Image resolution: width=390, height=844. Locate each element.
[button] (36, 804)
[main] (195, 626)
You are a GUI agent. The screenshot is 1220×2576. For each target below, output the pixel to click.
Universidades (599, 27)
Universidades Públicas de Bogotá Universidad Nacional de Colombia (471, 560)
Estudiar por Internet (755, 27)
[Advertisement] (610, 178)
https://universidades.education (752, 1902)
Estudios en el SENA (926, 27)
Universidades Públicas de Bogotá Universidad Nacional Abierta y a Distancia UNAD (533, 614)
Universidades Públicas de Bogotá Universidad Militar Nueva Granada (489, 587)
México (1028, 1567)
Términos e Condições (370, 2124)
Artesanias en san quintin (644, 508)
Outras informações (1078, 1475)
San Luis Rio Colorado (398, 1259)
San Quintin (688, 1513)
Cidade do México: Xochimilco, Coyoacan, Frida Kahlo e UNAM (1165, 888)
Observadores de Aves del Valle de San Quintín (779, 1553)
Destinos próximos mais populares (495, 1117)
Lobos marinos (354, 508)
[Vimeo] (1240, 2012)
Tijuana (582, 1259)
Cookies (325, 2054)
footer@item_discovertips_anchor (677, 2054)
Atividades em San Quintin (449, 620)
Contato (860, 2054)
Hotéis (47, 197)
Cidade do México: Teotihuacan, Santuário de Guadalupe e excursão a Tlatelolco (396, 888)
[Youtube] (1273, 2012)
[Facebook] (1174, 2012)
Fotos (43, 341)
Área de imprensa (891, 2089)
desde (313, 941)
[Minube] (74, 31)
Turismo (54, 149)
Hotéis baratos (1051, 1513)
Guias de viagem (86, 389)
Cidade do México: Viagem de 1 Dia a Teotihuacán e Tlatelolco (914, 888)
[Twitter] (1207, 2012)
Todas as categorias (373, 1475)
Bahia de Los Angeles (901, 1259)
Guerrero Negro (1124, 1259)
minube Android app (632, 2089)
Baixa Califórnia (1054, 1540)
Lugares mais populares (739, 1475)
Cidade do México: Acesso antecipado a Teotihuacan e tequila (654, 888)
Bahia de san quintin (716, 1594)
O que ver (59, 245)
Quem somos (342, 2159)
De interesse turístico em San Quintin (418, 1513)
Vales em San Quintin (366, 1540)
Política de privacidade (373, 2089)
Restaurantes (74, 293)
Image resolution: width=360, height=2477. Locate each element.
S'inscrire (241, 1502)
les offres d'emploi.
..........
→ **WORK ORDER**:
How many lines in the entries above include the string "Teotihuacan"? Please answer with that number and nothing more.

→ **PROBLEM SOLUTION**:
2